- 本文抜粋
さて、ウェブ版はすでに読んでいたけど、書籍版も1巻から9巻までようやく読み終わった。
いや、これ、やっぱり、よくできている! 面白かった!
とにかく、1巻から、そうだな、4巻とか5巻くらいまでに扱われたネタや播かれた伏線が、最後の最後で全部収束するのだから。
相当緻密にプロットを練らないとこうはならない。
その点で先に言っておくと、ウェブ版と書籍版の間には、物語展開上の大きな違いはない。
書籍版での加筆部分は、多くは登場人物の心情の補強や、背景説明の補足。
あとは、若干、登場人物が増えた分の役割分担の若干の異同とか。
でもその程度。
物語の大筋である、モニカが、学園で知り合った友人たちと協力して、第2王子に成り代わっていたアイザックの命を救うと同時に、クロックフォード公爵の策略で帝国と開戦する危機を免れる、という流れは変わらない。

- 課題 a
感想文の「その点で先に言っておくと、ウ」を含む箇所から「る、という流れは変わらない。」で終わる箇所までを、「登場人物」を「キャラクター」に書き換えて示しなさい。

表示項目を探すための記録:

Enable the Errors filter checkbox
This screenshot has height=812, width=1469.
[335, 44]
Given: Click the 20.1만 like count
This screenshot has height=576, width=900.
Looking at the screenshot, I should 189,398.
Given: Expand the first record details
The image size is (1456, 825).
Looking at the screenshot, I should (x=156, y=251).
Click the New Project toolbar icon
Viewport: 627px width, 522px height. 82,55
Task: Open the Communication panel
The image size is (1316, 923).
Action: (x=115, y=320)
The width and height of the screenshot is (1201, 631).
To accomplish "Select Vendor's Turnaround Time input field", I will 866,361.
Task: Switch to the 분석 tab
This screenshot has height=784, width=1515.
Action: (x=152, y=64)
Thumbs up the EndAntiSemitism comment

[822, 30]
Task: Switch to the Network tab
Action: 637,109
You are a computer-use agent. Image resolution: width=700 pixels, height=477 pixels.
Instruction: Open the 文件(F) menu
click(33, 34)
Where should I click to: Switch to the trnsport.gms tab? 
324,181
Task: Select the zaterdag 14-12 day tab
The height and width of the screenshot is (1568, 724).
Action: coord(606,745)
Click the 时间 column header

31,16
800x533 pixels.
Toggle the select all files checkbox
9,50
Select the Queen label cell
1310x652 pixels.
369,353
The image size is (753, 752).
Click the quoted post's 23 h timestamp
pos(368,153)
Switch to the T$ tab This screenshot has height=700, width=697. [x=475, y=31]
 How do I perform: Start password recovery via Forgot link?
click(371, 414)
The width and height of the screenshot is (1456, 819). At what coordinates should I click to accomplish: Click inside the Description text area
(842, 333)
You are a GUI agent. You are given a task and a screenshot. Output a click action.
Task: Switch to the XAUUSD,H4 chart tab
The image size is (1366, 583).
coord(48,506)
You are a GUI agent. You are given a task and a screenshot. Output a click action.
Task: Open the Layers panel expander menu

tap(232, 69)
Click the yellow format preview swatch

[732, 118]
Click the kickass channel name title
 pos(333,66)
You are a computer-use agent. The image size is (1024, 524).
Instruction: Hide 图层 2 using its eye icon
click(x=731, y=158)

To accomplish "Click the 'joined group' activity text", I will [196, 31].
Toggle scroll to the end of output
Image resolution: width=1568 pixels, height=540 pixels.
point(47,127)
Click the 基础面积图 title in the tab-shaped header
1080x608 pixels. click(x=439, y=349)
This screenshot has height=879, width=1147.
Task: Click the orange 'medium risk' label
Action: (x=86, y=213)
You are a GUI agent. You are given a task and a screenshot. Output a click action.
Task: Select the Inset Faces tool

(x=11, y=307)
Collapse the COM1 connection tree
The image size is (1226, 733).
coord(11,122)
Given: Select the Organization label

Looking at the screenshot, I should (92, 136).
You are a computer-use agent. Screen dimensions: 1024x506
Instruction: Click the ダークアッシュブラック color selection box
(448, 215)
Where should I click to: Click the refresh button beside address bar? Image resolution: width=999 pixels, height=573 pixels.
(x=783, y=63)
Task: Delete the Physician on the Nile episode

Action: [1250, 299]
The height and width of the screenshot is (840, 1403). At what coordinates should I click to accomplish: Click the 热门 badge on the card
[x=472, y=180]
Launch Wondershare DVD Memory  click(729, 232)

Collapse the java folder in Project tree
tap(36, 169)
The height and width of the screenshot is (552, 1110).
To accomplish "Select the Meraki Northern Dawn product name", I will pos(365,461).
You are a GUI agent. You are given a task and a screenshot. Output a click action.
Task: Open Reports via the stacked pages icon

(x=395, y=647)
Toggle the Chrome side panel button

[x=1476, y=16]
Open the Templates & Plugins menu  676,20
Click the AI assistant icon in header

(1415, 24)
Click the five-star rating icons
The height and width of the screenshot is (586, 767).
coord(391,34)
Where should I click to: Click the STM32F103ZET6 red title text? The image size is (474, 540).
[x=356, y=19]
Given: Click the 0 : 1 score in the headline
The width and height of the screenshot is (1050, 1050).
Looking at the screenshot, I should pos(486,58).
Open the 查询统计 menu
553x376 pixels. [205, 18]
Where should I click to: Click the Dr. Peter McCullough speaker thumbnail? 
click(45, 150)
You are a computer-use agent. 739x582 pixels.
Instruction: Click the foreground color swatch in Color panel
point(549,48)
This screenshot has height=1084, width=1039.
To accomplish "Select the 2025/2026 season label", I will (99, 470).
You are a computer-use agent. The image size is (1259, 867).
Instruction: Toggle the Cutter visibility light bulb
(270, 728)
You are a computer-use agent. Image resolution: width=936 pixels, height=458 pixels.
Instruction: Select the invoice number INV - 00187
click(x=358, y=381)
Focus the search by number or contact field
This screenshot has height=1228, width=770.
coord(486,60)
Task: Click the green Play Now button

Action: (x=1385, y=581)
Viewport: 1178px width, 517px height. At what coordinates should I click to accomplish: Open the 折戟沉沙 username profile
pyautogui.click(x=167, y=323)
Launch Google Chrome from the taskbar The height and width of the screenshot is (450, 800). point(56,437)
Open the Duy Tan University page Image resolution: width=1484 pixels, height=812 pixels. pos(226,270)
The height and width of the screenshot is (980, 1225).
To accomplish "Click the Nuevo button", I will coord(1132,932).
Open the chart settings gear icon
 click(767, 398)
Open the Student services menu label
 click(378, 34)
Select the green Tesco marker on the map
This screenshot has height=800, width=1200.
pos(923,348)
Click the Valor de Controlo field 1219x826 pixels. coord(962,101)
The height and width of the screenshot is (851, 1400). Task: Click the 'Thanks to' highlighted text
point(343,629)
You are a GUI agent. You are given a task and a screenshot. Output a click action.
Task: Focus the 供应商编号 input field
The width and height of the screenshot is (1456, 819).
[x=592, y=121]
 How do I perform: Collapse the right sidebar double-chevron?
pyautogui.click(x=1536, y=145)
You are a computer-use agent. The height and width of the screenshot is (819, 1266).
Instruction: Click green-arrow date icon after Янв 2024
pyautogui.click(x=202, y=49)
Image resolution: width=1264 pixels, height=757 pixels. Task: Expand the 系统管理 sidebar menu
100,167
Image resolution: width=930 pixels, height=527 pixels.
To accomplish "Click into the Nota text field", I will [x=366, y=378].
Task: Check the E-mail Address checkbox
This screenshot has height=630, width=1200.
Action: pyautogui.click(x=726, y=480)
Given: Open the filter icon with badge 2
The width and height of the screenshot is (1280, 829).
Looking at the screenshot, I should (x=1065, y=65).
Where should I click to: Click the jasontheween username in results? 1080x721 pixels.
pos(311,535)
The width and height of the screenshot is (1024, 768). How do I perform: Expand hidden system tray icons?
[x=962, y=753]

- 課題 b
記録のうち、「The height and width of the screenshot is (840, 1403).」を含む行から「coord(391,34)」を含む行までを、両端の行も含めてそのまま書き写しなさい。

- 解答全文 a
その点で先に言っておくと、ウェブ版と書籍版の間には、物語展開上の大きな違いはない。
書籍版での加筆部分は、多くはキャラクターの心情の補強や、背景説明の補足。
あとは、若干、キャラクターが増えた分の役割分担の若干の異同とか。
でもその程度。
物語の大筋である、モニカが、学園で知り合った友人たちと協力して、第2王子に成り代わっていたアイザックの命を救うと同時に、クロックフォード公爵の策略で帝国と開戦する危機を免れる、という流れは変わらない。

- 解答全文 b
The height and width of the screenshot is (840, 1403). At what coordinates should I click to accomplish: Click the 热门 badge on the card
[x=472, y=180]
Launch Wondershare DVD Memory  click(729, 232)

Collapse the java folder in Project tree
tap(36, 169)
The height and width of the screenshot is (552, 1110).
To accomplish "Select the Meraki Northern Dawn product name", I will pos(365,461).
You are a GUI agent. You are given a task and a screenshot. Output a click action.
Task: Open Reports via the stacked pages icon

(x=395, y=647)
Toggle the Chrome side panel button

[x=1476, y=16]
Open the Templates & Plugins menu  676,20
Click the AI assistant icon in header

(1415, 24)
Click the five-star rating icons
The height and width of the screenshot is (586, 767).
coord(391,34)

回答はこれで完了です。